Highlighting Egypt’s advantageous freight movement.

Highlighting Egypt’s advantageous freight movement.
A 108-page study states that Egypt is among the most developed economies in the Middle East and North Africa (MENA) region. In the three years prior to the global recession, the country averaged GDP growth of around 7 percent. Geographically, it is a gateway between the world’s major markets.

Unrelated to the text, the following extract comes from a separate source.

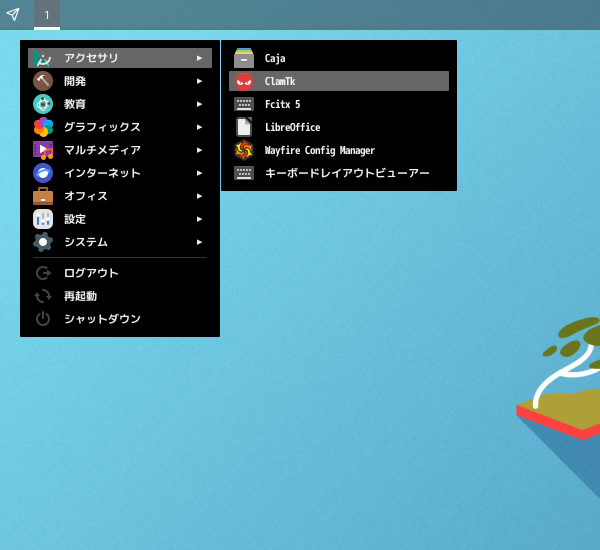
Task: Launch Fcitx 5 from the submenu
Action: pyautogui.click(x=282, y=104)
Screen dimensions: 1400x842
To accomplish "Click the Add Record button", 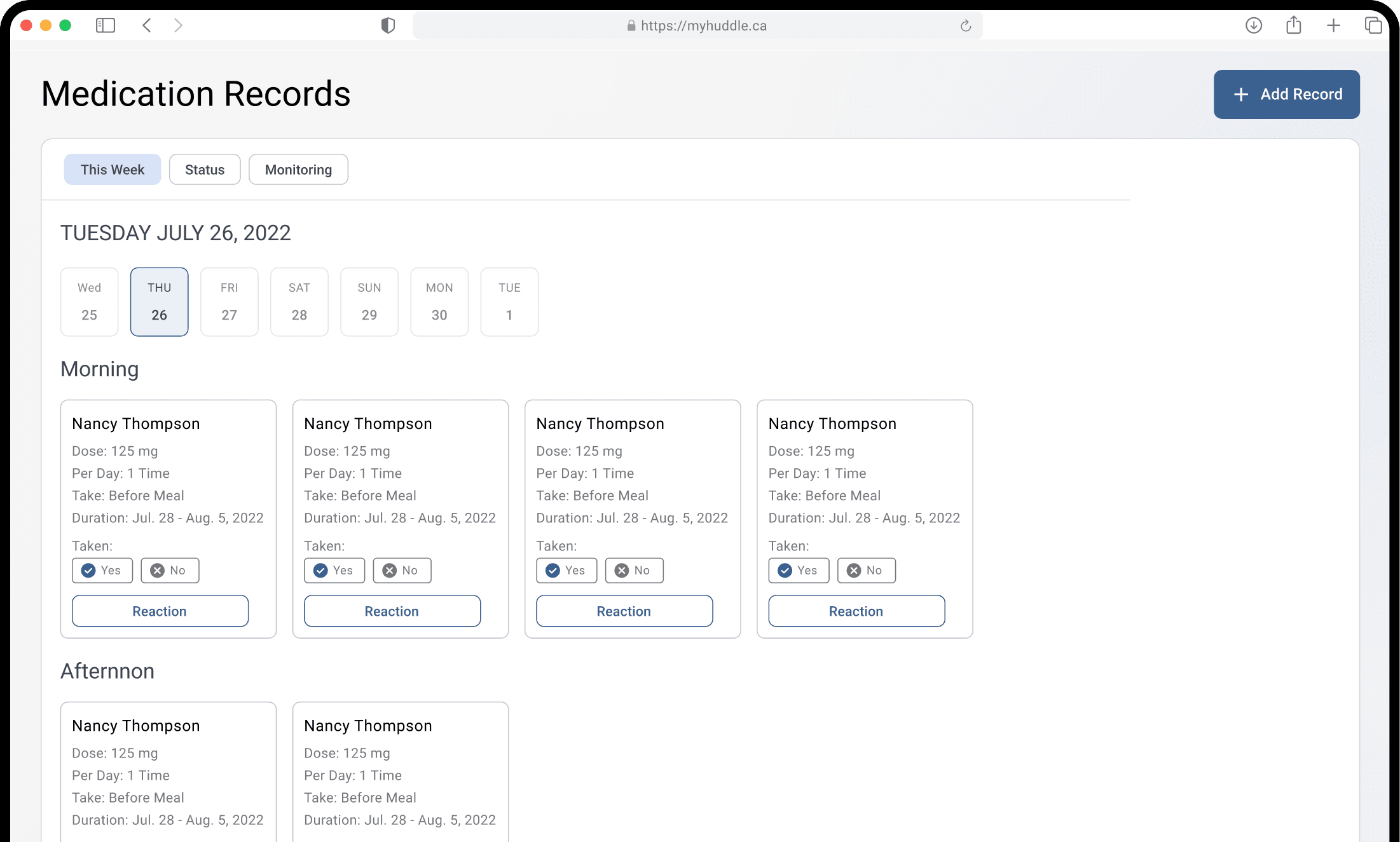I will click(x=1286, y=94).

It also controls the Suez Canal and thousands of kilometres of the Nile River.
The amount of resources pumped into the compilation and presentation of the report on the untapped potential of international and domestic shipping in Egypt seems a clear indicator of the profits expected from this sector.
Members who attended the presentation included representatives from Egypt’s Investment and Transportation Ministries and regional heads of APL and Frost & Sullivan.

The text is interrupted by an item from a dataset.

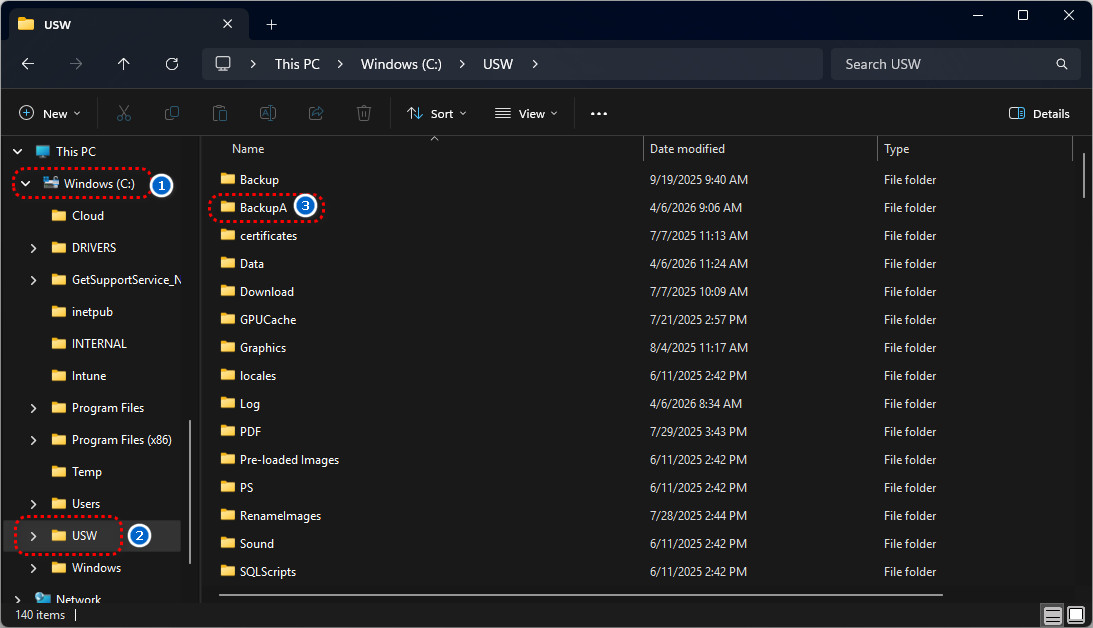Expand the Program Files tree node

[x=33, y=408]
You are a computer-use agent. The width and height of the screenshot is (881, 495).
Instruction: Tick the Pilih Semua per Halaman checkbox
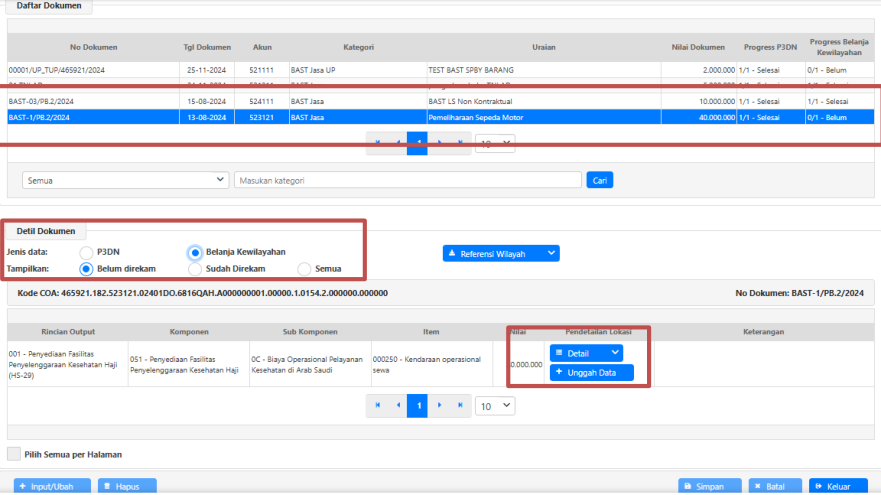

Trade agreements such as the US-Egypt Partnership for Economic Growth and Development, the EU partnership agreement, and the Common Market for Eastern and Southern Africa Agreement (COMESA), all represent the government’s “commendable” commitment to encouraging free trade in Egypt.
Speaking at the launch of the research in Cairo, APL’s President, South Asia, Mr Goh Teik Poh, said: “Egypt has many natural attributes and a Government commitment to harnessing growth opportunities. By ensuring its freight capacity and capabilities keep pace with demand, it can take its place among the world’s elite trading nations.”
Egypt’s positive momentum in recent years has been supported by far-reaching Government-led reforms aimed at making Egypt more trade and business friendly, the report states. This openness has seen Egypt rise up the rankings of, among others, the World Bank Doing Business Survey and World Economic Forum Global Enabling Trade Report. The same surveys highlight opportunities to drive improvement in Egypt’s infrastructure, which is a key focus area of “Connecting Egypt”.
To achieve this goal, it is essential to sustain a unified vision for Egypt’s freight transportation and logistics environment, which, according to the survey, would also likely deliver economic and social benefits for Egypt – including the creation of jobs for ordinary citizens. Responsibility for realizing this vision should be shared between the public and private sectors, according to the research.